Help to Make the Season Bright

Despite what the religious nuts claim, giving is truly the reason for the season. Most organizations are in need of your support, and there are many worthy causes out there (you can see what I’ve supported in prior years here and here).

My donations have increasingly gone to organizations that work on food issues — whether it’s feeding hungry people, funding school gardens, or increasing access to fresh food to needy communities. I’ve often written about eating locally and shopping locally, so I’ve tried to put my money where my mouth is by devoting most of my charitable giving this year to local, food-focused non-profits.

One of the most common critiques about local or organic food is that only the well-off can afford it. But many of the organizations, below, are showing that fresh, local food doesn’t have to be expensive.
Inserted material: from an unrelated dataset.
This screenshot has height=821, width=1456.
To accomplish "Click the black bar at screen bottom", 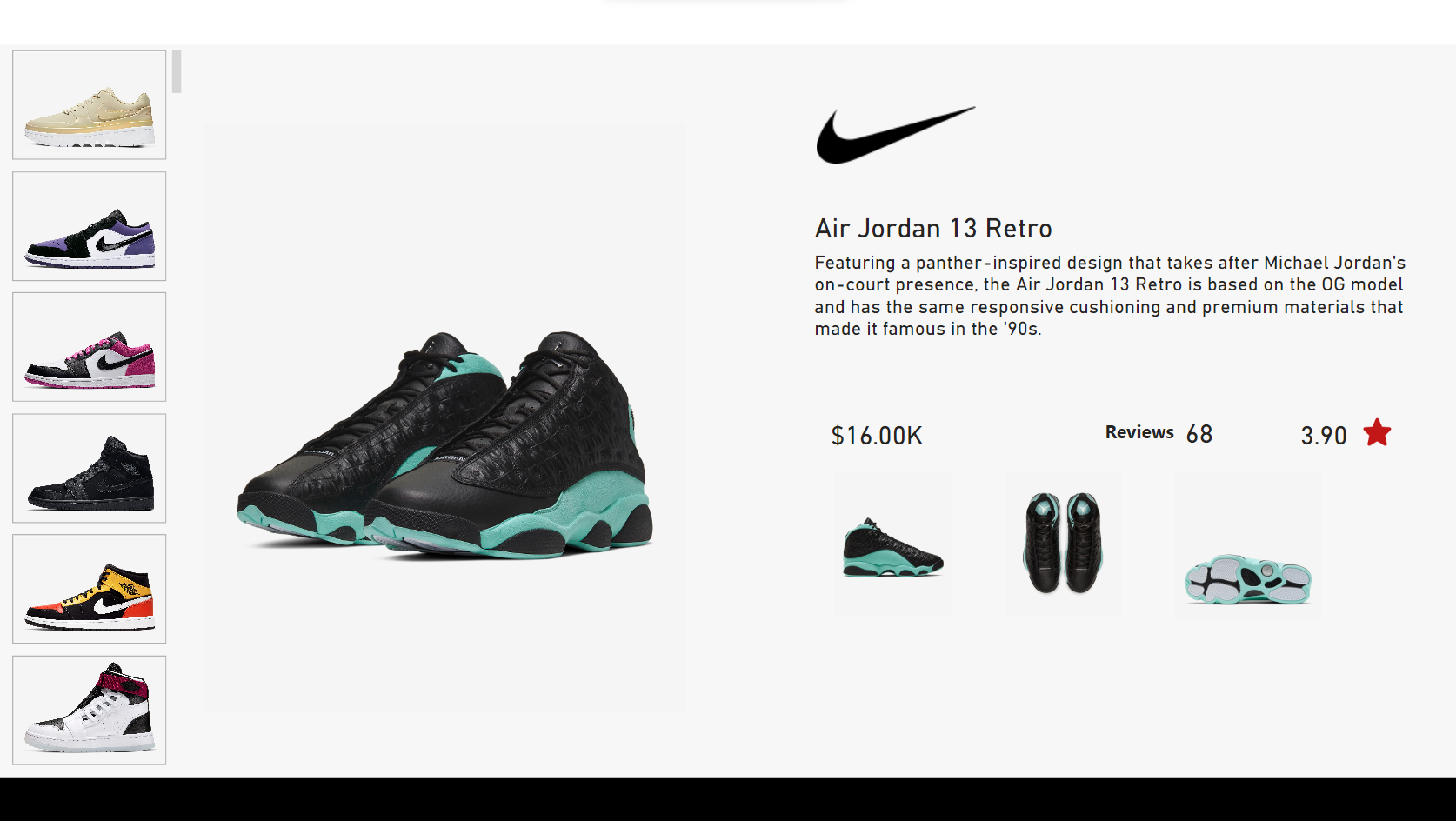I will [728, 799].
CitySlicker Farms –  Cityslicker brings fresh, locally grown produce, honey and eggs to areas of Oakland that are essentially food deserts. CitySlicker has urban farms and backyard gardens. They run farmers markets and help residents learn to grow and cook their own food.

Urban Tilth Another organization working to increase access to fresh food (this time in West Contra Costa country). I was particularly inspired by this article about how Urban Tilth helped Richmond High School set up a school garden and then created a very low cost CSA (community supported agriculture) with produce boxes filled with food from the garden. The CSA  has been so popular that there’s a waiting list — showing that even in poorer communities, there is a hunger for real food.

Quesada Gardens Initiative -In Hunters Point, an area of San Francisco known for its poverty and its violent crime, residents are literally cleaning up their neighborhood: planting gardens together, providing fresh food in an area that has more liquor stores than grocery stores, and creating a true community.

UrbanSprouts – The average age of a farmer in the U.S. is 55, so we need more young people to start growing food. Urban Sprouts creates school gardens in seven middle and high schools in order to better educate young people on gardening, growing food and eating better.

The Food Pantry – One of the many local food pantries supplied by the San Francisco Food Bank and their net work of farmers (you can read more about how California farmers are helping supply local food banks in this New York Times article). The Food Pantry offers free food to hungry people every Friday, and they also help start other pantries –so far, they’ve helped get an additional 18 pantries up and running.

CHEFS – Conquering Homelessness through Employment in Food Service (CHEFS) is a San Francisco organization that trains homeless people for restaurant work. Nearly anyone who comes to San Francisco sees the homeless problem the City faces and getting people off the streets is hard. CHEFS is one program with a real record of success. According to the CHEFS website, “80% of CHEFS graduates acquire a place to live, and a better life through employment”.